Texte du document:
L’administration Biden, dans un communiqué en date du 5 mai 2021, a soutenu le principe d’une dérogation temporaire aux restrictions en matière de propriété intellectuelle afin de permettre aux pays en développement de produire en masse des vaccins génériques anti-COVID-19.
Position européenne
L’UE a cependant une autre approche et rappelle dans un communiqué en date du 4 juin 2021 que «le développement rapide de plusieurs vaccins Covid-19 sûrs et efficaces a montré la valeur de la propriété intellectuelle, en termes d’incitations et de récompenses nécessaires à la recherche et à l’innovation ».
Parmi ses propositions, l’UE entend notamment faciliter le recours aux licences obligatoires dans le cadre de l’accord sur les ADPIC et présente cette flexibilité prévue à l’accord comme un « un outil légitime dans le contexte de la pandémie auquel on peut faire appel rapidement si nécessaire ».
Selon de nombreux pays européens, bien que la finalité d’une levée de brevet – l’intensification de la fabrication des vaccins, puis leur distribution de manière plus équitable – soit louable et rallie la majorité, cette solution doit être condamnée comme n’étant pas le bon outil pour parvenir à cette fin.
En effet, pour simplifier, le principal argument contre cette « levée » réside dans la fonction informative des brevets. Par principe, en échange de l’obtention de ce droit de propriété intellectuelle, les titulaires de brevets divulguent des informations essentielles sur l’invention couverte par le brevet. Cependant, les informations divulguées lors du dépôt de brevet ne se sont pas suffisantes, certaines informations tenant aux savoir-faire notamment, ne sont pas précisées. Or, s’agissant de technique aussi complexe que celles des vaccins anti-covid19, l’exécution précise, par un personnel expérimenté est primordial. En outre nous savons que les vaccins anti-covid19, et notamment ceux basés sur la technologie de l’ARN messager, repose sur de multiples techniques chacune couverte par un brevet. Enfin, le caractère territorial du brevet reviendrait à envisager une de lever les brevets par pays.
Un compromis fondé sur le principe de licence d’office?

Données disponibles:
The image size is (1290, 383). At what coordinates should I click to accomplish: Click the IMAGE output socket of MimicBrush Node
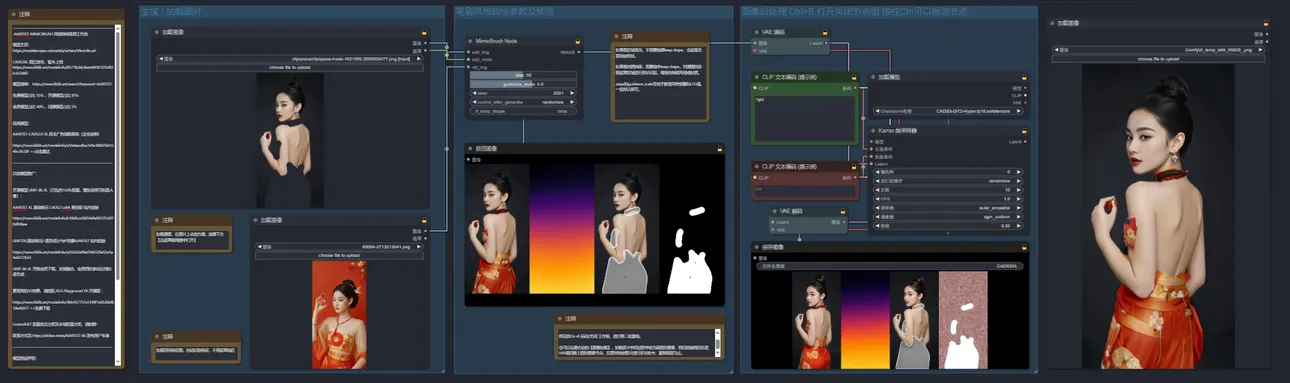tap(578, 52)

Travail à faire:
[1] Répondez aux questions sur le texte relatif à la levée des brevets des vaccins anti-COVID-19.
(a) À quelle date l'administration Biden a-t-elle publié son communiqué ?
(b) Selon le texte, à quel mécanisme l'UE veut-elle faciliter le recours dans le cadre de l'accord sur les ADPIC ?
(c) D'après le texte, dans quoi réside le principal argument contre la « levée » des brevets ?
[2] Poursuivez le texte relatif à la levée des brevets des vaccins anti-COVID-19 après le titre « Un compromis fondé sur le principe de licence d'office? ».
Les lignes n'interviennent pas dans ce travail.

Réponses par exercice:
[1]
(a) Le 5 mai 2021.
(b) Aux licences obligatoires.
(c) Dans la fonction informative des brevets.

[2]
Lors d’une récente conférence de presse, la directrice générale de l’OMC Ngozi Okonjo-Iweala a déclaré : « nous pensons qu’un terrain d’entente, un compromis raisonnable pourrait être trouvé qui permettrait aux pays en développement d’avoir accès à des transferts de technologie et à la propriété intellectuelle tout en encourageant l’innovation et la recherche ».
La licence d’office, retenue par plusieurs pays européens et prévue par l’accord sur les ADPIC (aujourd’hui codifié aux L. 613-16 et suivants du CPI) permet, à un tiers, de jouir du droit d’exploitation d’un brevet sans autorisation du titulaire de ce droit. En vertu de l’article 31 bis, la licence d’office peut être utilisée également afin de permettre a un pays en développement, d’importer des médicaments produits par un tiers, s’il nest pas en mesure de les fabriquer lui-même.
Certaines questions se posent cependant quant à la mise en oeuvre pratique d’une telle solution. En effet, pour pouvoir être soumise au régime de la licence d’office, une invention doit avoir été préalablement breuvetée. Dès lors, ce régime ne s’applique pas aux « demandes » de brevets ce qui pose une premiere difficulté au regard de l’urgence de la crise sanitaire actuelle. De plus, de nombreuses conditions doivent être remplies dans le cadre de sa mise en oeuvre et notamment une négociation préalable avec le titulaire du droit (sauf en cas d’urgence) ainsi qu’un accord sur une rémunération adéquate soumise à un contrôle judiciaire ou indépendant.